Records for this task
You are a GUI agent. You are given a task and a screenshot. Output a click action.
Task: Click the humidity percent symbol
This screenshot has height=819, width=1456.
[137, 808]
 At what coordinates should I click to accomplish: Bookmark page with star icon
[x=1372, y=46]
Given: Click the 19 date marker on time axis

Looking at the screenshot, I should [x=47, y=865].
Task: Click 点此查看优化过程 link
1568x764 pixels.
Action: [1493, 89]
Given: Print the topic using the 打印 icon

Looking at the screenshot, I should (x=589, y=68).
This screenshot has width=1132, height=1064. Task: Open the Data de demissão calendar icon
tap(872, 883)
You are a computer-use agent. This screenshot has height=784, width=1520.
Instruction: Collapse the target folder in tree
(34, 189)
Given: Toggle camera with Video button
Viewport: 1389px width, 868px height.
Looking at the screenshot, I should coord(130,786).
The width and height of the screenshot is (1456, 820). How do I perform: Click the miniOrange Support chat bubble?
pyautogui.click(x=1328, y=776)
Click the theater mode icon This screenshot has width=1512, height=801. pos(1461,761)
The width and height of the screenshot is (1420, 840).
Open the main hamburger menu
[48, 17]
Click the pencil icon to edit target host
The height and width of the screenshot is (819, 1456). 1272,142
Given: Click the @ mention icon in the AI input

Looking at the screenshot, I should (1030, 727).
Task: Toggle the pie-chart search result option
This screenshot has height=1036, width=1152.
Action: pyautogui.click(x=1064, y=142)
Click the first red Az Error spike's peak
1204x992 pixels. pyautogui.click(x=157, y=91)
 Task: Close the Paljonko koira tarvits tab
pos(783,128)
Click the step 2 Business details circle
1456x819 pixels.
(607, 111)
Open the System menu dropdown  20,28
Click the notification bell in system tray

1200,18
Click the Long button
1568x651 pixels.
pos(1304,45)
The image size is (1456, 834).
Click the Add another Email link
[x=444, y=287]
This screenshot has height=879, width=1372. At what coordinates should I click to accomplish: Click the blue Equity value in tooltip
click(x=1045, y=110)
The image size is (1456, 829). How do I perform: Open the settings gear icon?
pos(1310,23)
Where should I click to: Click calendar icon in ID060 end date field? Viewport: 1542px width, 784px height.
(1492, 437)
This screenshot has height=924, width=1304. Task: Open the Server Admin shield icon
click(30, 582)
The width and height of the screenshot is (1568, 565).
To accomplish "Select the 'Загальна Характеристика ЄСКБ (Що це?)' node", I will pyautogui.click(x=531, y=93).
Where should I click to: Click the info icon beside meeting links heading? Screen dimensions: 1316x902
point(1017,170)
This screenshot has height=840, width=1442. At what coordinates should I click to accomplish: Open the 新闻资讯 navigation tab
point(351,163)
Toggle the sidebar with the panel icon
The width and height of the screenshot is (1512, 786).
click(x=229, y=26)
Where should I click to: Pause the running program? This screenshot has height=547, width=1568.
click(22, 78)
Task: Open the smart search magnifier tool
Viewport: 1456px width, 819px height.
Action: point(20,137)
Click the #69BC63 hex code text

What to produce
A faithful, word-for-word copy of the data is the expected answer.

Result of the task
You are a GUI agent. You are given a task and a screenshot. Output a click action.
Task: Click the humidity percent symbol
This screenshot has height=819, width=1456.
[137, 808]
 At what coordinates should I click to accomplish: Bookmark page with star icon
[x=1372, y=46]
Given: Click the 19 date marker on time axis

Looking at the screenshot, I should [x=47, y=865].
Task: Click 点此查看优化过程 link
1568x764 pixels.
Action: [1493, 89]
Given: Print the topic using the 打印 icon

Looking at the screenshot, I should (x=589, y=68).
This screenshot has width=1132, height=1064. Task: Open the Data de demissão calendar icon
tap(872, 883)
You are a computer-use agent. This screenshot has height=784, width=1520.
Instruction: Collapse the target folder in tree
(34, 189)
Given: Toggle camera with Video button
Viewport: 1389px width, 868px height.
Looking at the screenshot, I should coord(130,786).
The width and height of the screenshot is (1456, 820). How do I perform: Click the miniOrange Support chat bubble?
pyautogui.click(x=1328, y=776)
Click the theater mode icon This screenshot has width=1512, height=801. pos(1461,761)
The width and height of the screenshot is (1420, 840).
Open the main hamburger menu
[48, 17]
Click the pencil icon to edit target host
The height and width of the screenshot is (819, 1456). 1272,142
Given: Click the @ mention icon in the AI input

Looking at the screenshot, I should (1030, 727).
Task: Toggle the pie-chart search result option
This screenshot has height=1036, width=1152.
Action: pyautogui.click(x=1064, y=142)
Click the first red Az Error spike's peak
1204x992 pixels. pyautogui.click(x=157, y=91)
 Task: Close the Paljonko koira tarvits tab
pos(783,128)
Click the step 2 Business details circle
1456x819 pixels.
(607, 111)
Open the System menu dropdown  20,28
Click the notification bell in system tray

1200,18
Click the Long button
1568x651 pixels.
pos(1304,45)
The image size is (1456, 834).
Click the Add another Email link
[x=444, y=287]
This screenshot has height=879, width=1372. At what coordinates should I click to accomplish: Click the blue Equity value in tooltip
click(x=1045, y=110)
The image size is (1456, 829). How do I perform: Open the settings gear icon?
pos(1310,23)
Where should I click to: Click calendar icon in ID060 end date field? Viewport: 1542px width, 784px height.
(1492, 437)
This screenshot has height=924, width=1304. Task: Open the Server Admin shield icon
click(30, 582)
The width and height of the screenshot is (1568, 565).
To accomplish "Select the 'Загальна Характеристика ЄСКБ (Що це?)' node", I will pyautogui.click(x=531, y=93).
Where should I click to: Click the info icon beside meeting links heading? Screen dimensions: 1316x902
point(1017,170)
This screenshot has height=840, width=1442. At what coordinates should I click to accomplish: Open the 新闻资讯 navigation tab
point(351,163)
Toggle the sidebar with the panel icon
The width and height of the screenshot is (1512, 786).
click(x=229, y=26)
Where should I click to: Pause the running program? This screenshot has height=547, width=1568.
click(22, 78)
Task: Open the smart search magnifier tool
Viewport: 1456px width, 819px height.
Action: point(20,137)
Click the #69BC63 hex code text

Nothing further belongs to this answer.